The number of enlistments also needs to be seen against the number of men who tried to enlist but failed. Roughly one-third of the potential recruits failed to meet the standard.  Typically, they stepped forward at a recruiting meeting but then failed the medical. There were at least 8 such cases: John Campbell (Yarram), Hugh Douglas (Won Wron), Frank Hutchinson (Yarram), Jack Masters (Yarram), Arthur William Murphy (Yarram), George Cameron (Won Wron) and William Hopkins (Tarra Valley). Arthur Cuffic Thomas of Jack River was 36 yo and he also failed the medical but was, at least, offered the option of joining the Home Service. There was also the case of John Henry Lewis. He must have passed the medical at Yarram because he was issued with a railway warrant but it does not appear that the enlistment was completed. Presumably, he failed the next (final) medical when he got to Melbourne.

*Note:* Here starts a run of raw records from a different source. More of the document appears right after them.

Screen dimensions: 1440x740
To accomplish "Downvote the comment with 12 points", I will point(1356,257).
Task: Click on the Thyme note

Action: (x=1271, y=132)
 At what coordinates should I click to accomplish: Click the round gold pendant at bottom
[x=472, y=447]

There were also several instances where age was the issue. Alfred Joseph Baldwin of Gelliondale was too old at 47 yo. Frank Brown of Yarram was too young at 18 yo. There was also the strange case of William Henry Clemson of Tarra Valley. He claimed to be 19 yo and it appears that he even made it in to camp. Certainly he was farewelled on the basis that he had enlisted and was in camp. However, there is no service file for him and, in fact, it appears he was only 15 or 16yo. Presumably, when the military authorities found out his true age he was quietly discharged. To add to the confusion, there is a W Clemson on the Shire of Alberton Roll of Honor. Presumably, his name was included because he had been given a formal farewell and, subsequently, no one realised that he had not served or served for only a very short time.

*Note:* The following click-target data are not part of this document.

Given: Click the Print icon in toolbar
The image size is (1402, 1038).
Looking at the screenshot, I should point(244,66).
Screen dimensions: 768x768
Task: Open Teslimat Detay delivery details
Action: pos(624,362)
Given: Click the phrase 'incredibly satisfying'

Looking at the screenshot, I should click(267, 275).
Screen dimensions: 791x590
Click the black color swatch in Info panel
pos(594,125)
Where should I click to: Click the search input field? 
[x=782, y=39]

One striking case involved Tony D’Astoli. The story, from the local paper of the time, was that Antonio D’Astoli had been born in Australia of Italian parents. In 1917 he came to Yarram and took over the confectionary-fruit shop previously run by a family called Liuxxi. It also appears that he married the same year. Then in early 1918 he was called up by the Italian authorities and he then joined the Italian army. His wife stayed behind in Yarram to run the business. He was farewelled from Yarram in May 1918 (7/5/18) and then in January 1920 (7/1/20) he was formally welcomed back to Yarram, as a returned soldier.

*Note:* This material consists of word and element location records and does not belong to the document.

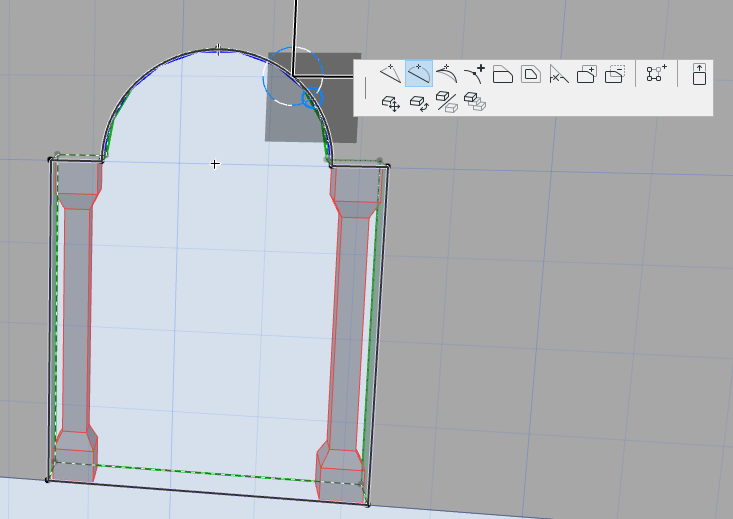This screenshot has height=519, width=733.
Task: Click the arc icon with bold plus sign
Action: [x=475, y=74]
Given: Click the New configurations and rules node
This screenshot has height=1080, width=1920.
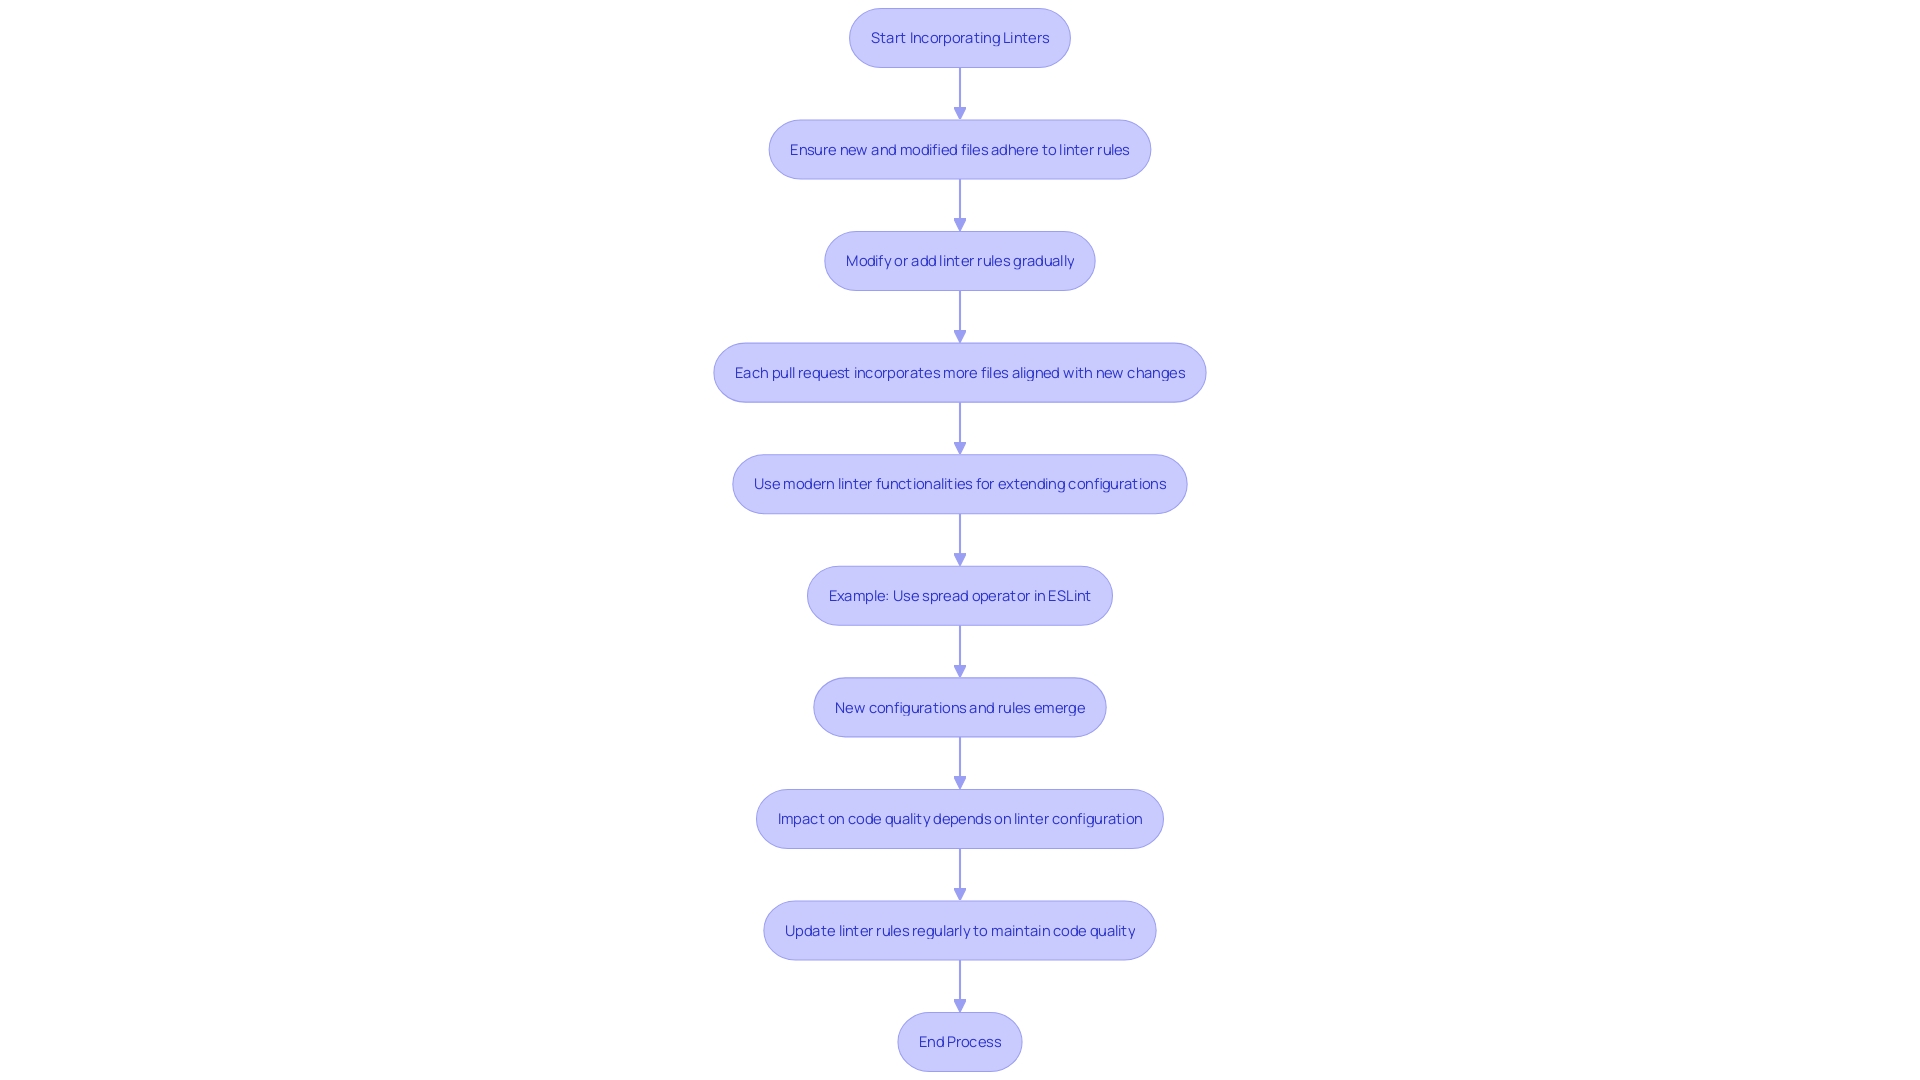Looking at the screenshot, I should pos(960,707).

As before, there were men in this cohort of 22 enlistments who had previously been rejected because they had failed the medical: Thomas A Clark (1917) and William H Pattinson (1915). Similarly there were others who had enlisted previously but who had subsequently been discharged on medical grounds: Lawrence H W Beagley and Albert J Cummings. In fact, Cummings had been discharged after just 2 weeks service in March 1917, and on this second enlistment, he lasted about 3 months before he was discharged as medically unfit (22/8/18). After this his second enlistment, Beagley, the other volunteer who had previosuly been discharged, managed to serve through to November 1919. There was also the case of Benjamin R Davis. It appears that he first enlisted in June 1916 when he was 18 yo. But he then deserted and was struck off the list. Presumably because of his age – and possibly his parents had not given permission – the military authorities were not interested in pursuing him. Then in May 1918 he re-enlisted. He was formally farewelled from Yarram in October 1918.

When the War commenced in August 1914 there was a common belief that the fighting in Europe would be intense but short and that the newly formed AIF might not even reach Europe before the War was over. When this particular group enlisted in the first half of 1918 – and this was particularly the case for those enlisting from April – the assumption was that they would most definitely be joining the fighting on the Western Front, fighting that had by then raged for nearly 4 years and which showed no sign of ending. Indeed the military situation appeared to be worsening. The irony was that not one of these recruits ever saw fighting. Some were on troopships that were turned back to Australia and while most did embark they did not reach the UK until after the Armistice. Subsequently, one or two did make it to France but they worked with the War Graves Unit.